About this task -
Nothing after the line containing "Task: Switch to the Matched view tab" belongs in the answer; write out exactly every line from the start of the material up to it, including it.
━━━━━ Available data ━━━━━
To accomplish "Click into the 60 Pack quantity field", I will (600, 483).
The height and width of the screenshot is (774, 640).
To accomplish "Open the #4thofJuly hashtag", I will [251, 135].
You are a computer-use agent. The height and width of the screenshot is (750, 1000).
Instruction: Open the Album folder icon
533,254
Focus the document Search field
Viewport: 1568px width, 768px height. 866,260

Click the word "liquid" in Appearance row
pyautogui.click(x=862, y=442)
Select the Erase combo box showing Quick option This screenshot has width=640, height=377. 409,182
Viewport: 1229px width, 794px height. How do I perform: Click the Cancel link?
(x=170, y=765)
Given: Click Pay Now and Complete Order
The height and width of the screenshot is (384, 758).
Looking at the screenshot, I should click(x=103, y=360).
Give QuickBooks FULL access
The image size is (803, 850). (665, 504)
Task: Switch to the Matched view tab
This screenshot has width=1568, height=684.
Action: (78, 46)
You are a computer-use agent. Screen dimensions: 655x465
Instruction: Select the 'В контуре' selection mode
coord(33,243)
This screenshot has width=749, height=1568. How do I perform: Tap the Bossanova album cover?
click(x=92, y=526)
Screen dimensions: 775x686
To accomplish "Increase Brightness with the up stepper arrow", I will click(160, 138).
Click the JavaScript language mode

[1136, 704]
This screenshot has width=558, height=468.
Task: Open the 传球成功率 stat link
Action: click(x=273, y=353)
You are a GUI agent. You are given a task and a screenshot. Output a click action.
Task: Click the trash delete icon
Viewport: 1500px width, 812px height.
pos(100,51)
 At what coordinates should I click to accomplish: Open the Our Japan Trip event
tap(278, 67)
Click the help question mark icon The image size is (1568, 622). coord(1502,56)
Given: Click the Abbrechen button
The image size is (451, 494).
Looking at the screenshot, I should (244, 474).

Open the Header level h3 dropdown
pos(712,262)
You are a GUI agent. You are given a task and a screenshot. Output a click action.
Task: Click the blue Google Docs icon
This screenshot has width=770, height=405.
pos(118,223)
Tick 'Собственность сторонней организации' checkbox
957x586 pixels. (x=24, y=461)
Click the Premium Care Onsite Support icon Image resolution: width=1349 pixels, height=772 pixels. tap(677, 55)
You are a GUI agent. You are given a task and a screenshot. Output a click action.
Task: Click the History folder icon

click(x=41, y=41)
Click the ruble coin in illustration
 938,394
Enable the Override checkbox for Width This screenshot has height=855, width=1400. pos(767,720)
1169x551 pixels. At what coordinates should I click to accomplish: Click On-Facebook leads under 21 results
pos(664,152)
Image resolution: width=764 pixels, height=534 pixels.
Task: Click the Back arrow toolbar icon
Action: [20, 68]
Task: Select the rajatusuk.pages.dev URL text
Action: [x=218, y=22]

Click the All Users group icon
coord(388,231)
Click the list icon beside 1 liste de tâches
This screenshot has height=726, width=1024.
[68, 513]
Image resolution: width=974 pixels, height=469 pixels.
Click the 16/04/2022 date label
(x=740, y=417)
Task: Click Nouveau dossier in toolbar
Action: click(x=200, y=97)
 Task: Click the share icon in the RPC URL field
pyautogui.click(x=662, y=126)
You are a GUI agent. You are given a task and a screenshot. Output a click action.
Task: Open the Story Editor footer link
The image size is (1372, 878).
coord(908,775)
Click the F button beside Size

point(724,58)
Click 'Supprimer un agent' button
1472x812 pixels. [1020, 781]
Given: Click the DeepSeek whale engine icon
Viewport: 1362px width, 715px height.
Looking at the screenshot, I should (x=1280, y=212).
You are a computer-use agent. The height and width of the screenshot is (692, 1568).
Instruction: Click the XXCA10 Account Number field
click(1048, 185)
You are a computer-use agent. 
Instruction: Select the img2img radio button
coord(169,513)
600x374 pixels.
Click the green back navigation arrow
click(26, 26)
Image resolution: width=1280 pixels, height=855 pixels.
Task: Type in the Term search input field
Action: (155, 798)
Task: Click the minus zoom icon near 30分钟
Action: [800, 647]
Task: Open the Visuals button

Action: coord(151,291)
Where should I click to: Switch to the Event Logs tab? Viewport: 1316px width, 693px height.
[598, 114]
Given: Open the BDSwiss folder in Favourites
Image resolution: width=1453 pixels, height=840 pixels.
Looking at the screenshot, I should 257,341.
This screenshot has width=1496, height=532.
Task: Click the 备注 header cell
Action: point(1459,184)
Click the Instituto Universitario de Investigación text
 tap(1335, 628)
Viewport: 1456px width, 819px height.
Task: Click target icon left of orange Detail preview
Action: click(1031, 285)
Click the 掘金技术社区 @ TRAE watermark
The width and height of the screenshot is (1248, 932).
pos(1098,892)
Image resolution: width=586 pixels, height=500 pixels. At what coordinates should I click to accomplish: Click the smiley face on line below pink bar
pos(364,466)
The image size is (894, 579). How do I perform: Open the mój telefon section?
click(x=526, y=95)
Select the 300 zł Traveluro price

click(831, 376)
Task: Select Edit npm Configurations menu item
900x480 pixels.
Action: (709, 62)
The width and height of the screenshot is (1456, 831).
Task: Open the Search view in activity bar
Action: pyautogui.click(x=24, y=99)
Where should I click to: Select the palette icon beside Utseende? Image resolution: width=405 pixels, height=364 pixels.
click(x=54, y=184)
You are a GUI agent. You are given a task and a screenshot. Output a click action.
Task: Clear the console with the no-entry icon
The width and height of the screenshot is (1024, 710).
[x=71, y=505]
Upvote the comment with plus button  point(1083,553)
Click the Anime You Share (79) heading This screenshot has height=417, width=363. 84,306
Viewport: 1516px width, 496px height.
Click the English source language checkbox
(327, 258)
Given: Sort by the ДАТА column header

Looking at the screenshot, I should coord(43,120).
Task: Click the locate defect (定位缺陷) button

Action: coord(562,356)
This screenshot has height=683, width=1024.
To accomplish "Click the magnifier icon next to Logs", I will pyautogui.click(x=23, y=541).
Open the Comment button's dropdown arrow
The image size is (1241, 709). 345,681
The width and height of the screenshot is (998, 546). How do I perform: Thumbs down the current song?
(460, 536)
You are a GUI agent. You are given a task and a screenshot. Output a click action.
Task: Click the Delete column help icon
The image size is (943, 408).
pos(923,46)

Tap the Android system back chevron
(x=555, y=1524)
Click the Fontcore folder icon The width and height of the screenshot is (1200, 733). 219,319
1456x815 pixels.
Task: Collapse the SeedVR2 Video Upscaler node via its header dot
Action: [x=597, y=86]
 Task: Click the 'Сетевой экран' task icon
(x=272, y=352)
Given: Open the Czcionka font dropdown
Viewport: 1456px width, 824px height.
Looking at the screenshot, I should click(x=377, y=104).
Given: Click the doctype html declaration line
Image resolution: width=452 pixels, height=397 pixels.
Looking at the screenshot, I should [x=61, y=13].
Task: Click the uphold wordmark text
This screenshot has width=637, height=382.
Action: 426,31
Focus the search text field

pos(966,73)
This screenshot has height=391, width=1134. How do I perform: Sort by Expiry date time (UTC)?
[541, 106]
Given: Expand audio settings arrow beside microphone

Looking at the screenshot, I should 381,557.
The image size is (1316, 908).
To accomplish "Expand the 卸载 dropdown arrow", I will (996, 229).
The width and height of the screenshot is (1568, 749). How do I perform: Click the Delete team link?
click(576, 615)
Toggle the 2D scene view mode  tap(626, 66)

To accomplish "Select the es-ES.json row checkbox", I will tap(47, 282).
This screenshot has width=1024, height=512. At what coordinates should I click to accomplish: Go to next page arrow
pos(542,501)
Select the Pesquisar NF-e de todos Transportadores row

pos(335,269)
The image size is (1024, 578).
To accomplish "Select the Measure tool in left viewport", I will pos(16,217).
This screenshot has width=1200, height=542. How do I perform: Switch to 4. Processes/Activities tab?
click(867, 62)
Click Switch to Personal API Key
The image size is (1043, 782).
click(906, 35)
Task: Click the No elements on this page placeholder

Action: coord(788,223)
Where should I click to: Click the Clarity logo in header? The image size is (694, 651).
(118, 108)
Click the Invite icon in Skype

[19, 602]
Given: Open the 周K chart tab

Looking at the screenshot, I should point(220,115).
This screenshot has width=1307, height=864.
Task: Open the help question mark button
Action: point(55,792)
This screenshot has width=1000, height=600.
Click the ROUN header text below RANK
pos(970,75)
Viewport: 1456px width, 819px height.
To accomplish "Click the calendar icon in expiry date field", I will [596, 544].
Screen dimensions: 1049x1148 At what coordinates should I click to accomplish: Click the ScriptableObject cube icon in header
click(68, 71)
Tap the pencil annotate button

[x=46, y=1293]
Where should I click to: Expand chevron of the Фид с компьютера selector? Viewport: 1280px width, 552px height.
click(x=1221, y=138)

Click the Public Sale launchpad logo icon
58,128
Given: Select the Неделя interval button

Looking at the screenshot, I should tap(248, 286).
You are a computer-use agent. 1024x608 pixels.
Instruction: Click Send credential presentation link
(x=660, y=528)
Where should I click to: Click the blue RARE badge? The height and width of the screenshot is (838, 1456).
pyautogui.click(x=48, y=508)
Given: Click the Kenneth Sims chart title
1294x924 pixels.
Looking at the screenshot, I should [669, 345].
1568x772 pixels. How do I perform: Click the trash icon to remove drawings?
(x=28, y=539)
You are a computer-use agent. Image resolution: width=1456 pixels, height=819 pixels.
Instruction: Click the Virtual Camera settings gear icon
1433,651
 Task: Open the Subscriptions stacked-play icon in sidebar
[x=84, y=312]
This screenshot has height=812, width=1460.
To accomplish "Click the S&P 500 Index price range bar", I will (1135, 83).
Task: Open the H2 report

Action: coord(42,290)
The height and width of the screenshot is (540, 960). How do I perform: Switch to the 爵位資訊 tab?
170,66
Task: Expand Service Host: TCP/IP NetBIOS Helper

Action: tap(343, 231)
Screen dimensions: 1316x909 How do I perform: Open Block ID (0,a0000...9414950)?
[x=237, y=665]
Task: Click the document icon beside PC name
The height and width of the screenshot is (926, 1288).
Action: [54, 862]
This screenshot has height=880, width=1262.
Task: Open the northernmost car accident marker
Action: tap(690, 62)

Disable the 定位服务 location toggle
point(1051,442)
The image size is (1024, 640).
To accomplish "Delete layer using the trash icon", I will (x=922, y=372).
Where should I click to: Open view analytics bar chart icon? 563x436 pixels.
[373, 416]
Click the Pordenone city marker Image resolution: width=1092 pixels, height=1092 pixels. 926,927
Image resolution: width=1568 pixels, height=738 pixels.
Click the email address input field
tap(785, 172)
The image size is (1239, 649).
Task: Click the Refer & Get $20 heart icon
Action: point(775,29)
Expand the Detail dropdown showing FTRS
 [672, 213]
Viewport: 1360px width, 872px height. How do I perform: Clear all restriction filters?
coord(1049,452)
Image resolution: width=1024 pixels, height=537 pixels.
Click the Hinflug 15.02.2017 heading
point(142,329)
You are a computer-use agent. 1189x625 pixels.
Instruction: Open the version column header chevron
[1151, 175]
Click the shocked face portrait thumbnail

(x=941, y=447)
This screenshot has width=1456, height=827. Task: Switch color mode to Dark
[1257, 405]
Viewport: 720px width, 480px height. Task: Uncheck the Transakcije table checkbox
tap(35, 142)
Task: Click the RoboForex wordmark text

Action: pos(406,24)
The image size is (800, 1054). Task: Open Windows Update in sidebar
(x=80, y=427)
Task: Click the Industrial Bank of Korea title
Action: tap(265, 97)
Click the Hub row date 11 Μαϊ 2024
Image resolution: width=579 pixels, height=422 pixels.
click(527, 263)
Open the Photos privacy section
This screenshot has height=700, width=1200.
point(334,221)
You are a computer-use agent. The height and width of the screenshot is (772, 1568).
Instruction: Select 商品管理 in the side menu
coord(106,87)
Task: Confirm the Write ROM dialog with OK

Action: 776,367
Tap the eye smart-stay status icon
━━━━━
Written reply -
To accomplish "Click into the 60 Pack quantity field", I will (600, 483).
The height and width of the screenshot is (774, 640).
To accomplish "Open the #4thofJuly hashtag", I will [251, 135].
You are a computer-use agent. The height and width of the screenshot is (750, 1000).
Instruction: Open the Album folder icon
533,254
Focus the document Search field
Viewport: 1568px width, 768px height. 866,260

Click the word "liquid" in Appearance row
pyautogui.click(x=862, y=442)
Select the Erase combo box showing Quick option This screenshot has width=640, height=377. 409,182
Viewport: 1229px width, 794px height. How do I perform: Click the Cancel link?
(x=170, y=765)
Given: Click Pay Now and Complete Order
The height and width of the screenshot is (384, 758).
Looking at the screenshot, I should click(x=103, y=360).
Give QuickBooks FULL access
The image size is (803, 850). (665, 504)
Task: Switch to the Matched view tab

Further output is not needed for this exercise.